Auch für den Betroffenen selbst ist es hilfreich, diese Ablaufphasen voneinander in der Beratung abzugrenzen. Der Betroffene ist entlastet, wenn er sich nicht mit allen Fragen auf einmal zu beschäftigen hat, den Anwalt jedoch als Berater jederzeit im Hintergrund weiß. Daher sollten drei Ablaufphasen unterschieden werden:

  • Ablaufphase 1: Der Arbeitnehmer ist noch arbeitsfähig und im Unternehmen an seinem Arbeitsplatz tätig. Er beabsichtigt gegen die Überlastungssituationen (z.B. Arbeitsmenge, unpassende Arbeitsaufgaben, gefährdende räumliche Arbeitsumstände, auch Mobbing oder Bossing) vorzugehen.
  • Ablaufphase 2: Aufgrund langandauernder psychischer Belastung in Form von Überlastungssituationen, ist der Arbeitnehmer arbeitsunfähig erkrankt. Grund ist die psychische Erschöpfung zusammen mit verschiedenen körperlichen Beschwerden.
  • Ablaufphase 3: Nach längerer Krankheitsdauer steht eine Änderung an. Der Betroffene muss entscheiden, ob er in das Arbeitsverhältnis zurück oder einen anderen Weg gehen möchte, wie den Arbeitsplatzwechsel oder den Weg in die Erwerbslosenrente. Anlass für diese Fragen sind meist die anstehende Aussteuerung durch die Krankenkasse nach 18 Monaten Krankengeldbezug oder der Vorschlag des Arztes zur Wiedereingliederung in den Betrieb sowie der eigene Wunsch des Betroffenen nach Veränderung der Situation.

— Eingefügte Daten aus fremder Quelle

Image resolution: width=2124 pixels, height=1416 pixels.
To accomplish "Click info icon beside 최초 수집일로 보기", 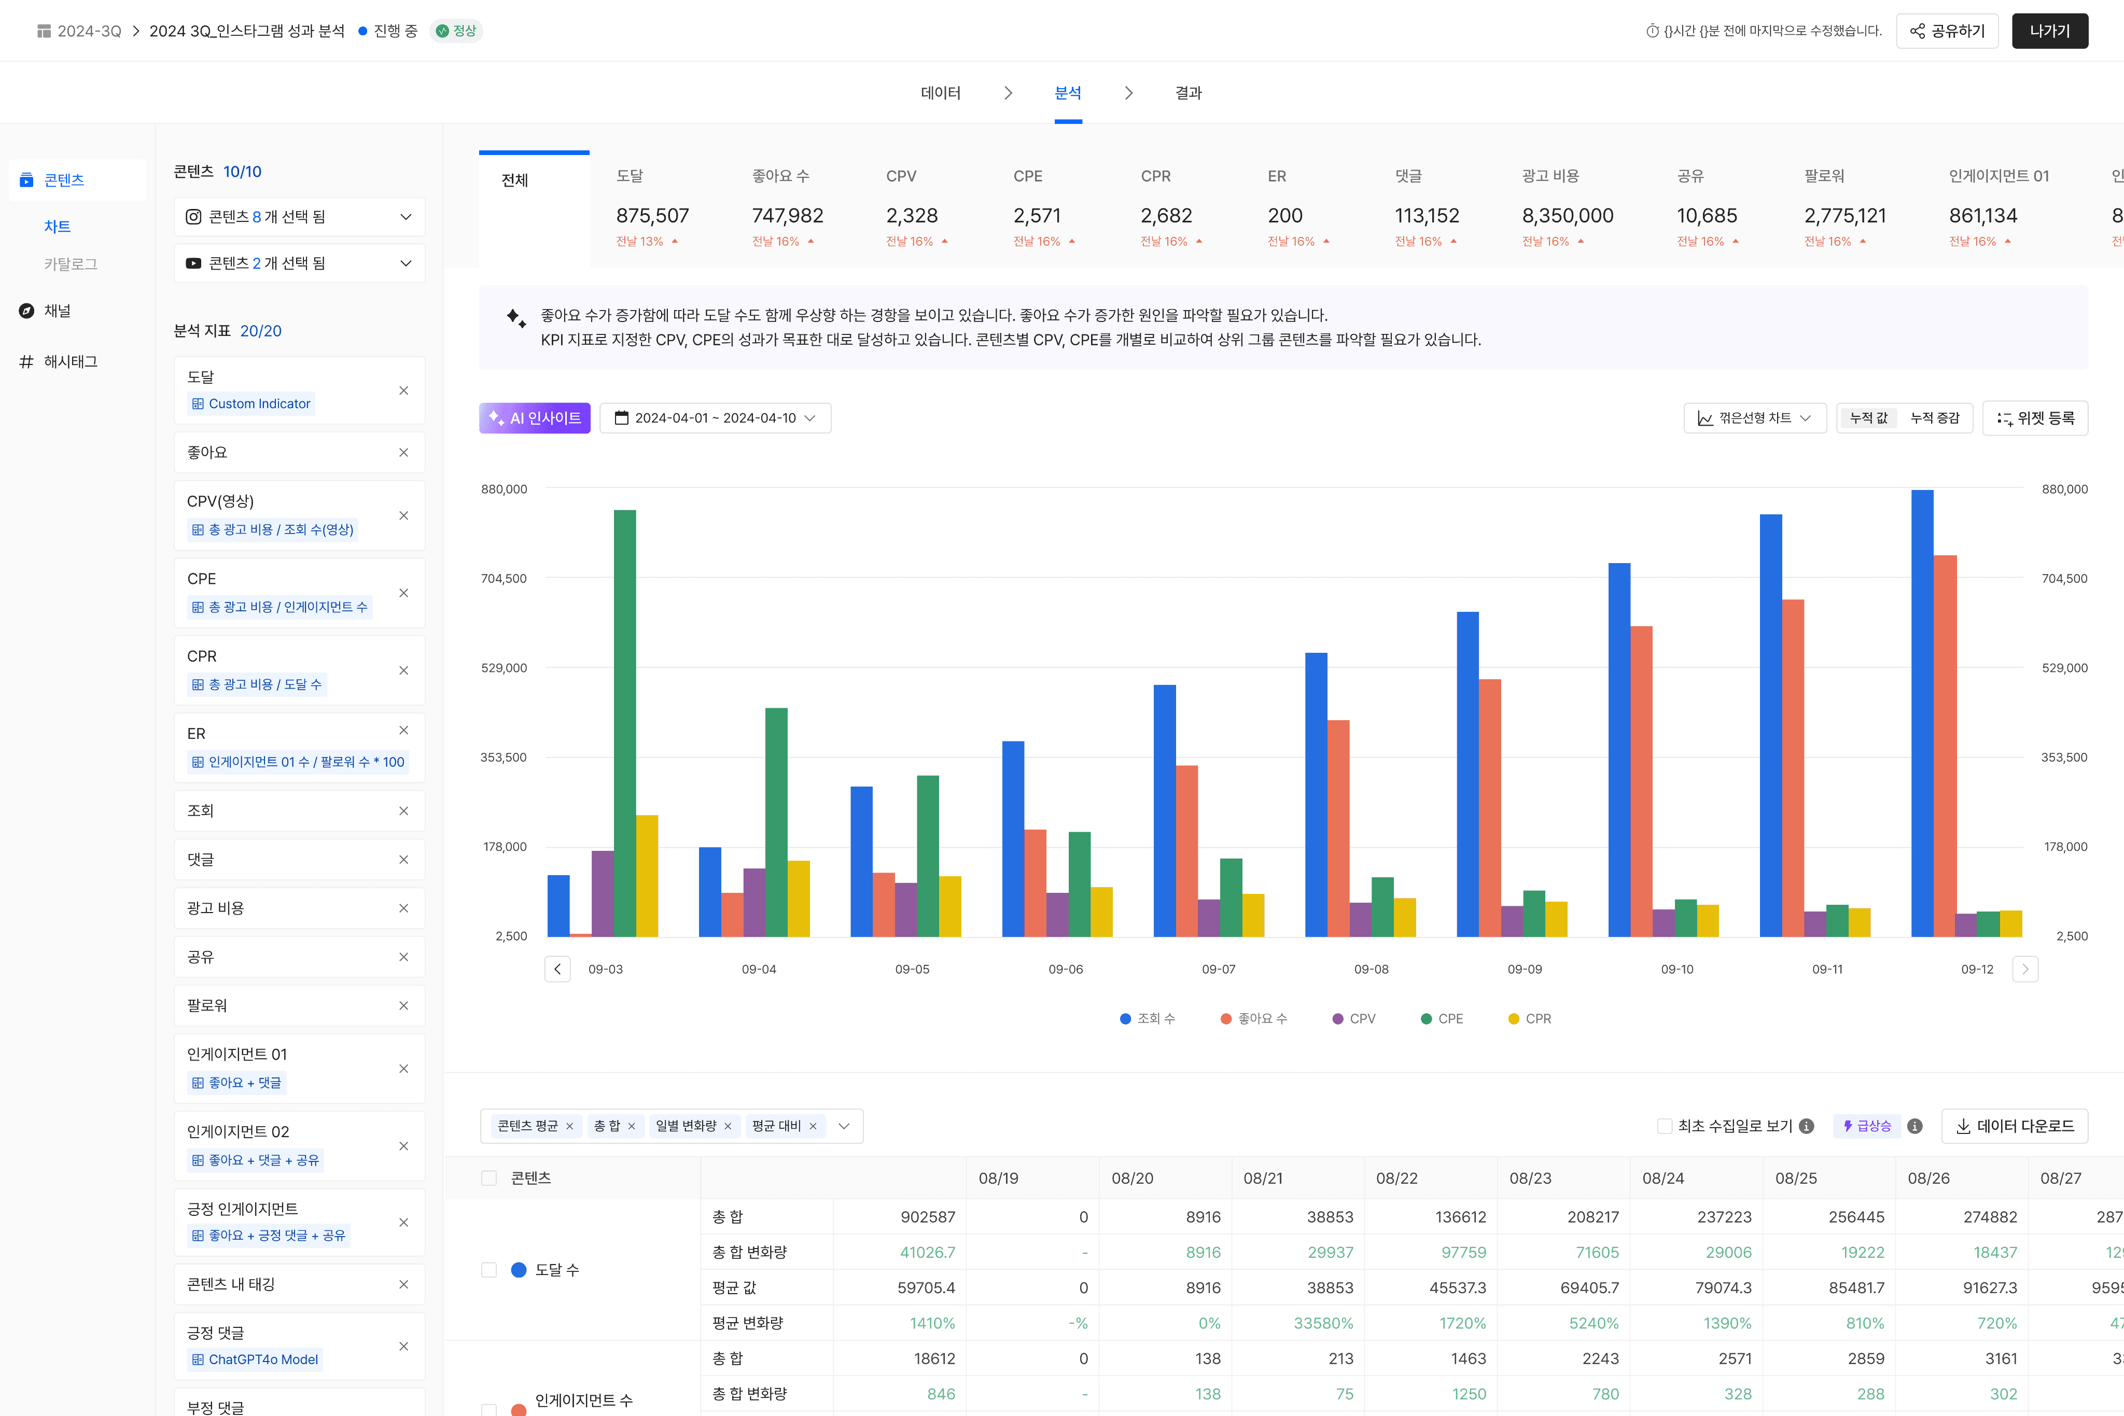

Jede dieser drei Phasen ist mit anderen rechtlichen Fragestellungen verknüpft, die zwar ineinander greifen, doch in der Bearbeitung und hinsichtlich der Ansprechpartner eigene rechtliche Angelegenheiten sind. Dies ist auch hinsichtlich der späteren Abrechnungsfragen von Bedeutung. Angelegenheiten der Ablaufphase 1 können z.B. Fragen der Abhilfe oder auch bereits des Schadenersatzes sein. In der Ablaufphase 2 wird der Betroffene Fragen zur finanziellen Absicherung, seiner Verpflichtung zur Teilnahme an Maßnahmen, die die Krankenversicherung anordnet oder zur Bewertung durch den Medizinischen Dienst der Krankenkassen (MDK) haben. Ebenfalls spielt hier das vom Arbeitgeber einzuleitende BEM-Verfahren (Betriebliches Wiedereingliederungsmanagement) eine wichtige Rolle. Schließlich wird der Betroffene in der Ablaufphase 3 in erster Linie Fragen betreffend der Sicherung seines Lebensunterhalts haben, falls eine Rückkehr in das Arbeitsverhältnis einzelfallbedingt nicht in Betracht kommt. Die betrifft z.B. Fragen zum Arbeitslosengeld, der Eigenkündigung oder der Erzielung einer Abfindung.

 

Hinweis:

Es ist daher unbedingt zu vermeiden, die Beratung des betroffenen Arbeitnehmers insgesamt als eine Angelegenheit der Beratung anlässlich der psychischen Belastung am Arbeitsplatz zu führen und zu bearbeiten.